Born Free - “those who would give up essential liberty to purchase a little temporary safety deserve neither liberty nor safety.” -- b. franklin, 1759

Republicans Don't Do Truth

As Republicans feel that it's OK to lie and cheat and steal as long as it benefits them, why ever would anyone ever trust them with a deal that won't happen for several years? Their temperments and objectives can change in the blink of an eye, so making a pact which takes place at some time in the future means risking a complete reversal of the understanding based on situational ethics.

The middle doesn/t work for Democrats!

Dems, and their creation DLC, can't go to the middle and win elections. This is a proven fact we lived with between 1994 and 2005. They need to get things done. Dems must be progressive and show the independents that good things can come from a government working for the people.

Independents are independent because they don't have a defined political philosophy. Good programs enacted by a strong, well defined Democratic party platform, will keep the independents voting for the Democratic party candidates.

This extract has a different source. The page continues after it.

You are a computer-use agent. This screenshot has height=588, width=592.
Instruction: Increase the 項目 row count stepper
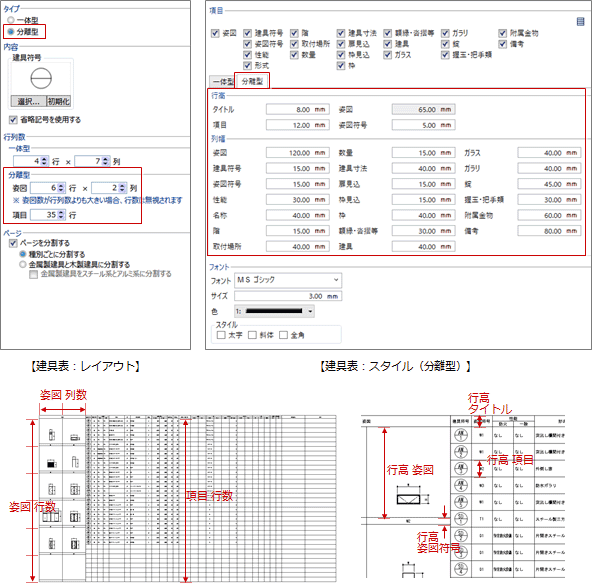[x=62, y=213]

If Dems keep acting like Repugs, independents will vote for the real thing. Maybe we need to re-hire Howard Dean so the Democratic party can find direction (again).

Pelosi and Reid have to go.

 It's clear the Democratic leadership is too wimpy. Without strong leadership the repugnants will suceed in their plan to thwart change. Their propagana will suceed again as well. We must get rid of Pelosi and Reid. The watered down health bills are testimony to the lack of strong leadership. We may lose our chance to rebuild America if we let the changes be fillibustered and watered down.

No "Grand Bargains"

Carp, the "grand bargain" you suggest is a non-starter because we may not have a majority to impliment a genuine public option in 2011.

Yes, the independents are beginning to drink the GOP swill again because the democrats do not counter vicious lies with the audacity of truth. These people have the collective memory of a hedgehog and they must be constantly reminded how we got into this mess, Grayson-style.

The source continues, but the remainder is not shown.